A neuropsychologist recommends that parents avoid using these three expressions when communicating with their children

Parenting ranks among the most demanding yet fulfilling roles in the world. It’s a role that necessitates continuous learning and adaptability. One crucial aspect of this journey is becoming emotionally intelligent parents.

Emotional intelligence involves the capacity to comprehend and manage both our own emotions and the emotions of others. This skill is of paramount importance for parents as it enables them to build strong bonds with their children and aid in their development into emotionally well-adjusted adults.

Emotionally intelligent parents exhibit several distinctive behaviors:

1. They prioritize grasping their children’s perspectives. They make an effort to view situations from their children’s standpoint and empathize with their emotions.

2. Emotionally intelligent parents remain mindful of their own emotions. They acknowledge that their emotional state can impact their children’s feelings, prompting them to handle their anger, frustration, and other negative emotions in a constructive manner.

3. They employ “I” statements when communicating with their children. This approach assists children in comprehending how their actions affect their parents emotionally.

For instance, instead of saying, “You’re being so disrespectful!” a parent might express, “I’m feeling hurt by what you just said. Can we discuss it?”

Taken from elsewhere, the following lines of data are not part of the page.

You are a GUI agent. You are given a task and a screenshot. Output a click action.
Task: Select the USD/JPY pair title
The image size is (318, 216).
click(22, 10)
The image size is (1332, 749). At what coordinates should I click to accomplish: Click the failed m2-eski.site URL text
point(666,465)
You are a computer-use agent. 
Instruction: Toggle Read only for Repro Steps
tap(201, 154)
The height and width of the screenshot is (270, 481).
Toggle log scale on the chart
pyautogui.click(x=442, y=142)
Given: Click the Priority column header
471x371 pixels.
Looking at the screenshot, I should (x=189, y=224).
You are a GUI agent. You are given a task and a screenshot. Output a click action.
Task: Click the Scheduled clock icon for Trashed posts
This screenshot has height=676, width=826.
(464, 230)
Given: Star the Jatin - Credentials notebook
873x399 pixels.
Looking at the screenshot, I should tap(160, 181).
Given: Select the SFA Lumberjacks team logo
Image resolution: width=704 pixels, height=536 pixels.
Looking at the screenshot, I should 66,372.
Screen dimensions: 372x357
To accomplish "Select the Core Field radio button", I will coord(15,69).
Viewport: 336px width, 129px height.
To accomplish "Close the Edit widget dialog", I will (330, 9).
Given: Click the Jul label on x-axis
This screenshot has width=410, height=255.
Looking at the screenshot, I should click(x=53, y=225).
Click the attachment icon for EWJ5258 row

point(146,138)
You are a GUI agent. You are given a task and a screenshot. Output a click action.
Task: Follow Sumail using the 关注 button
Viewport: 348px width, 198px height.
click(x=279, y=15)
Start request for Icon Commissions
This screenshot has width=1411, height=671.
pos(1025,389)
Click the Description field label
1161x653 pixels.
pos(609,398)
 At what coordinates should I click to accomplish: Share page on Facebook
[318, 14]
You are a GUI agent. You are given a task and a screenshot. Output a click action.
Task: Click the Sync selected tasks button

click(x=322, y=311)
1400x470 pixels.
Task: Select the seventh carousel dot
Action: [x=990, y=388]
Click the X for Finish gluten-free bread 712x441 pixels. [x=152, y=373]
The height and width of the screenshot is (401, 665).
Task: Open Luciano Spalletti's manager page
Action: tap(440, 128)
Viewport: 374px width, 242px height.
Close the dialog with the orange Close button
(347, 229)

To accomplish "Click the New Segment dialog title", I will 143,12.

Fifteen years ago, neuroscientists unveiled a critical brain region responsible for emotional intelligence—the prefrontal cortex. This region governs higher-order cognitive functions such as planning, problem-solving, decision-making, and emotional regulation. Research reveals that the prefrontal cortex continues to develop throughout childhood and adolescence, underscoring that it’s never too late to instill emotional intelligence skills in our children.

Three Phrases Avoided by Parents Raising Emotionally Intelligent Kids:

1. “Why can’t you be more motivated?”

Parents fostering emotional intelligence in their children avoid labeling them as “lazy” or “unmotivated.” Instead, they seek to comprehend the underlying reasons for their behavior. For example, if a child spends excessive time playing video games at the expense of homework, it might be due to boredom, feeling overwhelmed, or encountering challenges in a specific subject. Rather than asking, “Why can’t you be more motivated to study?” parents could inquire, “What do you find enjoyable about video games?” or “How can I assist you with your homework?”

2. “Why don’t you listen to me?”

Parents of emotionally intelligent children don’t take it personally when their kids occasionally fail to listen. They recognize that children are still learning effective communication and emotional regulation. Rather than demanding their children’s obedience, they aim to establish a dialogue that fosters mutual respect and understanding. They may say, “I’m trying to understand your perspective. Can you help me?” or “Effective communication is important to me. Can we try again?”

3. “You are being so disrespectful!”

Parents raising emotionally intelligent children understand that children may sometimes display disrespectful behavior. However, they refrain from making hasty judgments. Instead, they seek to comprehend the underlying causes behind their children’s actions and offer support. For instance, if a child responds with irritation, parents might refrain from shouting, “You’re being so disrespectful!” and opt for, “What’s troubling you? Are you feeling alright?” or “Your words have hurt me. Can we discuss it?”